Bottom line, if there’s enough change to knock snow off of trees, there’s enough change to knock snow off the mountains. If you think about the four main weather inputs—precipitation, temperature, wind and solar—if those have significant change, that’s when you have to reevaluate things.
What tips would you give to backcountry skiers when it comes to evaluating the snowpack?
As an avalanche profession, I don’t actually dig a whole lot of snow pits. The only time we dig pits is to evaluate a current weakness gaining some strength. If you’re following the weather forecast and you’re watching the snow fall, that is where the patience comes in—digging more pits isn’t going to help you overcome those predetermined factors. It’s really all about having that patience—building up slowly using terrain is the only way.
How do you weigh risk versus reward when it comes to skiing in the backcountry?

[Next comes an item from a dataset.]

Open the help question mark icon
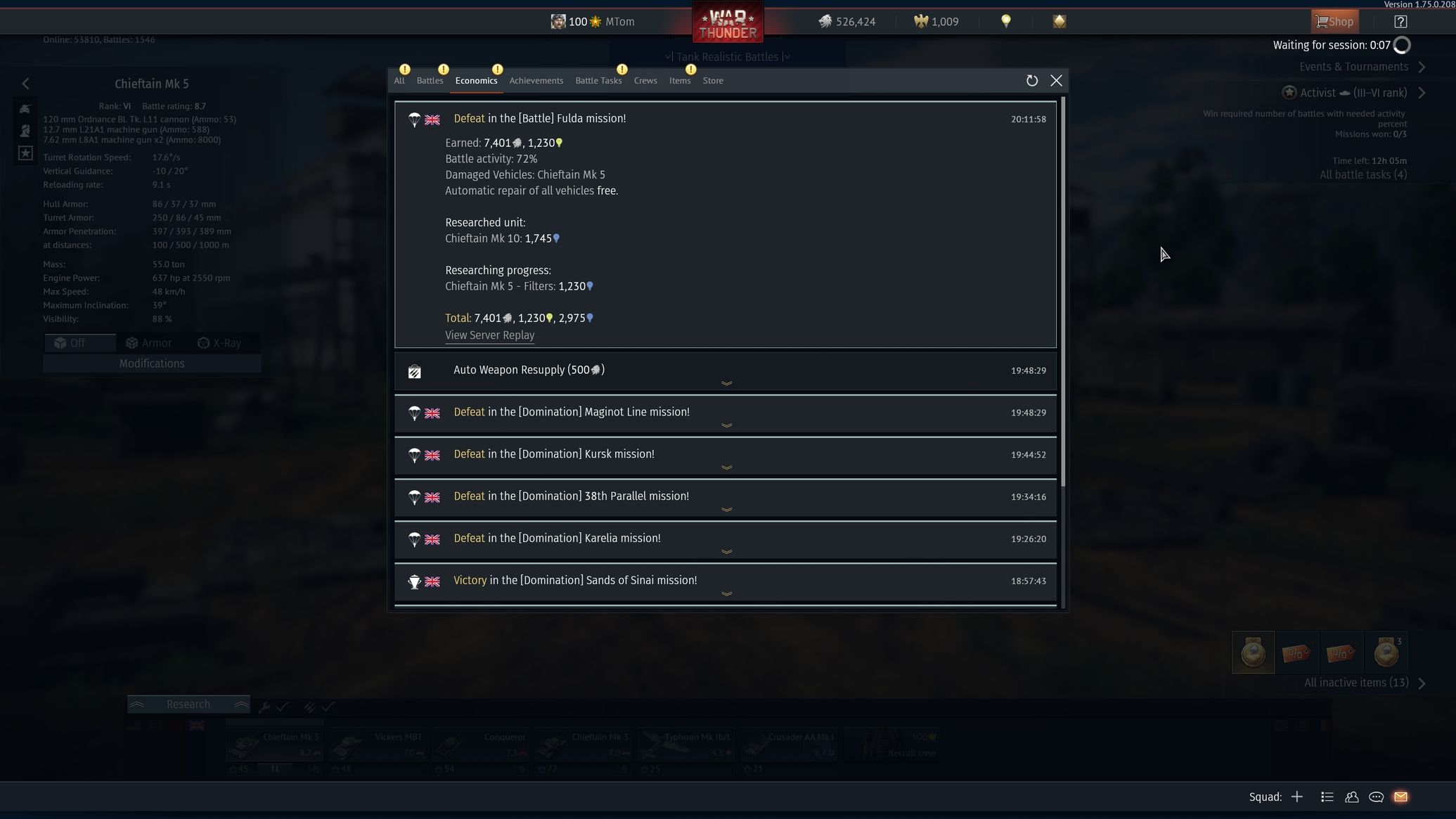 pos(1400,22)
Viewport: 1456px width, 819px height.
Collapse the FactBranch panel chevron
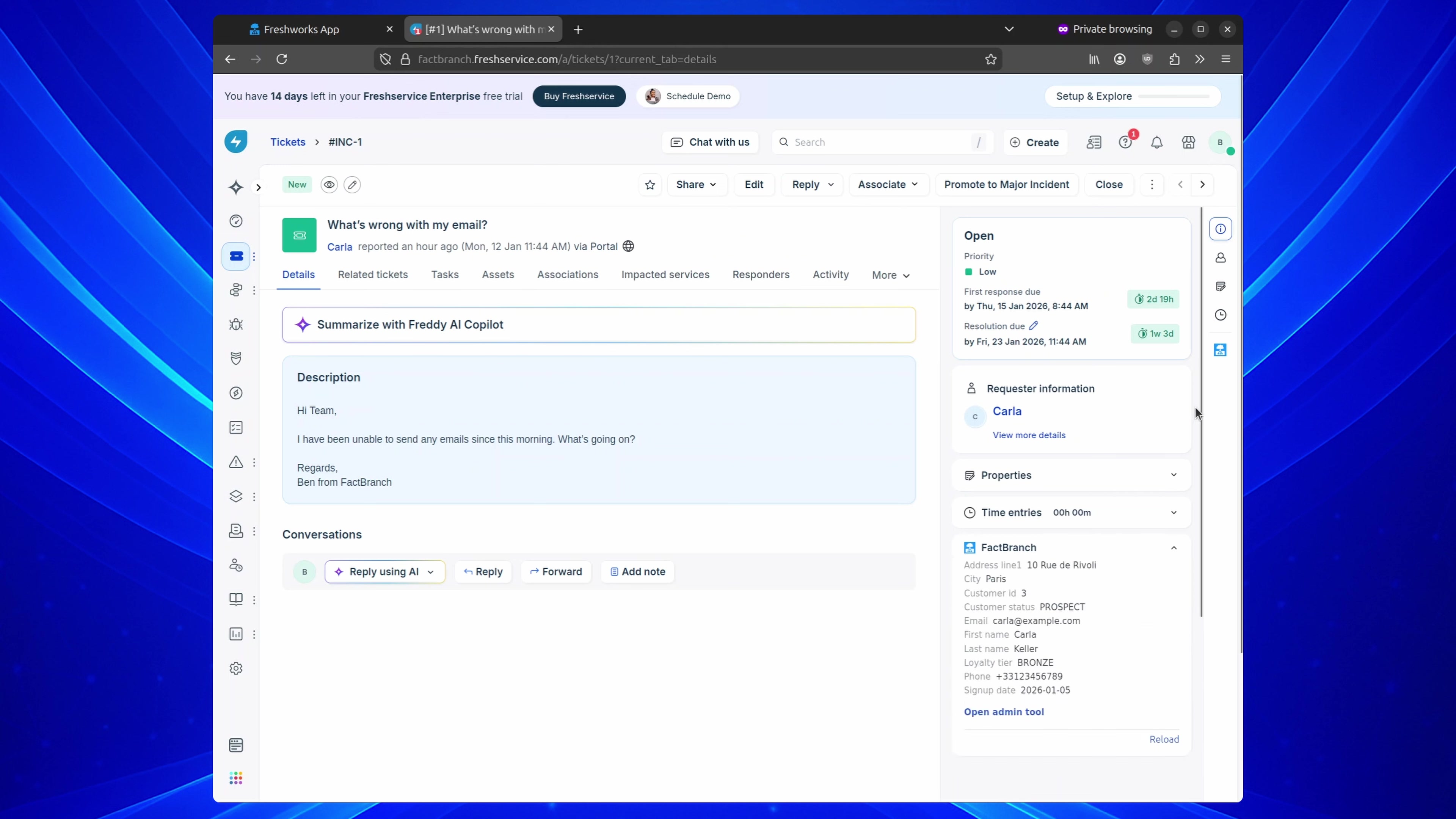tap(1174, 548)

I don’t think it is much different than weighing those decisions in other parts of your life. We take chances all of the time whether you’re considering buying a big purchase or investing. And if you just do it totally randomly, sometimes it can work out sometimes it can go terrible, but the best thing you can do is, gain as much information, talk to as many people as you can and build up that systematic approach before you make that decision.
I mean, you can go all in on crypto, and there’s times that it can pay off for you, but no one knows what’s going to happen. And yeah, you can get bit really hard when investing, but it is the same thing with terrain. And so we know in investing, it’s the slow plan over time that’s going to be successful and I think it is similar with backcountry terrain. There’s definitely going to be some consequence along the way, but there’s also times to make moves and others to pull back.

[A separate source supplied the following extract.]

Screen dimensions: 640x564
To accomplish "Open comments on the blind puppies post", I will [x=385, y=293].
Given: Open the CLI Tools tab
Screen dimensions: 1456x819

Over time then, how did you develop your systematic approach to recreating and guiding in the backcountry?
Unfortunately, I watched a lot of family friends die in big avalanche events. I remember being 10 years old and a family friend died in an avalanche and that was the first person I knew that died. I learned the consequences of the backcountry and developed a level of respect. If you have that respect, you understand what can go wrong and I think that leads to more patience.
Are there more tools and resources today as opposed to the past for others to develop that systematic approach and patience in the backcountry?
Definitely. The sharing of information is HUGE. It doesn’t matter where you are in North America, the are great platforms where people are reporting avalanches. Ten years ago, I feel like recreationalists wouldn’t report if there was an avalanche. It was like shamed. But now, I see these communities really encouraging people to share. If you report, there’s a level of understanding that we all make mistakes, and out of those mistakes there is a lot of learning. And that’s the coolest part. You can watch what’s happened and we can all learn from that.
The safety tools haven’t changed drastically over the years. But the information we now have at our fingertips helps breed the level of patience you need to have when adventuring in the backcountry.